O’Callaghan comments: ‘While there was a trend in 1995 to be trendy and

advertise on the Web, both the agencies and the advertisers are looking

for a tangible return on their investment. It’s now the responsibility

of the publisher to provide the advertiser with more information than

just ‘hits’. Placing banner advertising on publishers’ sites currently

brings both context and credibility.’ It also pulls in some big names -

luminaries such as Chanel and Armani use Hachette’s sites.

But the most successful publisher in terms of advertising is probably

Conde Nast, which had a year or so head start. Its advertisers are

prepared to pay the pounds 3,000 it costs for a prime site. Martin says:

‘In advertising terms, GQ Online is already commercially viable, and

lots of big names have come on board, including Champagne Mercier, Nike,

Clinique, Eurostar and Aramis. Our best was Eurostar. Its brochure has

had 9,000 accesses, while another advertiser had 5,000 brochure

enquiries through us.’

Martin’s confidence bodes well for more recent launches. The Conde Nast

women’s titles, in particular, will take heart from the fact that big-

name perfume and cosmetic companies are keen to get in on the act.

It’s a young market, which still faces a long learning curve. But that

doesn’t mean it’s safe to take your eye off the electronic consumer

titles. You know how fast children grow up these days.
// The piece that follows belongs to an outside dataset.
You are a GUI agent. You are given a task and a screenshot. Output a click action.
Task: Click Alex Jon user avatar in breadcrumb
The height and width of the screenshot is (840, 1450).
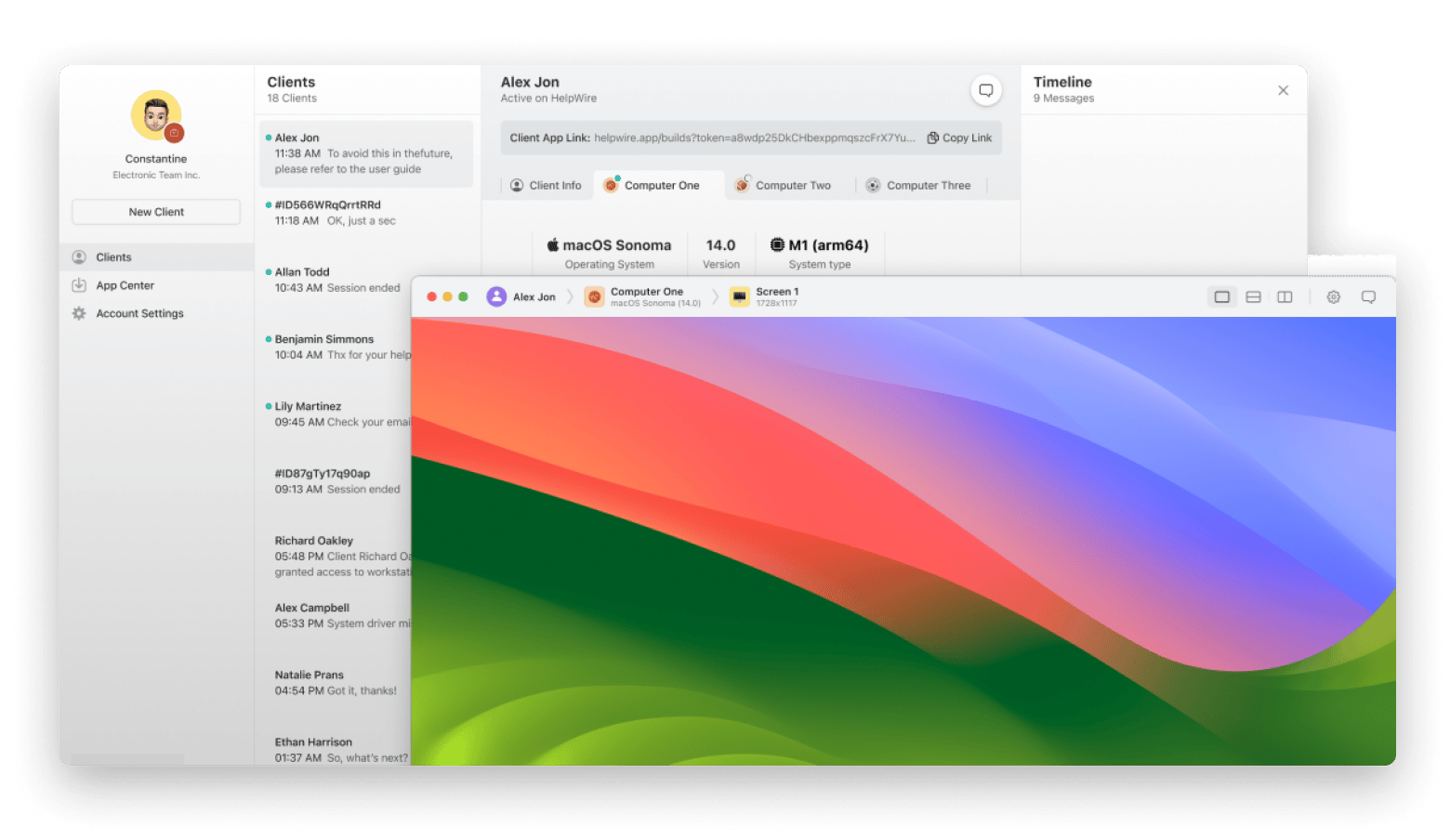496,296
While the publishers of consumer magazines contemplate how best to

improve their existing Websites, customer magazines have only just begun

to explore the possibilities of how to exploit the Net to the advantage

of existing clients.

Ideally, the publishers of contract magazines should be able to draw on

their editorial and design expertise to communicate their clients’

messages in an innovative way.

Customer magazine Websites also offer publishers the opportunity to

present their portfolio to previously untapped audiences, offering

potential new-business opportunities and the possibility for a more

direct and sophisticated dialogue with the client’s customer-base.

Theoretically, this could contribute to developing a clearer image of

the customer, which would enable publishers to generate precisely

targeted customer loyalty and direct mail initiatives.

At the forefront of the contract publishing industry’s forays into

online media is TPD Publishing with the recent launch of the Microsoft

Magazine Website. TPD launched Microsoft’s end-user publication,

Microsoft Magazine, at the same time as the online version, in September

last year.

Julian Treasure, chairman of TPD and of the customer magazine

publishers’ trade body, the Association of Publishing Agencies, says

there are five major reasons why customer magazines should go online. ‘A

Website allows for more currency - a magazine is out of date as soon as

it is published,’ he explains. ‘Websites allow for more editorial

breadth and depth and encourages customers to talk directly to you. It

allows the creative use of multi-media, and global precision. The

possibility of a lot of worldwide one-to-one conversations occurring at

the same time is very appealing.’

To cope with winning the Microsoft business, TPD opened an office in

Seattle with a dedicated online team to handle the account. It plans to

launch a similar service in the UK next month.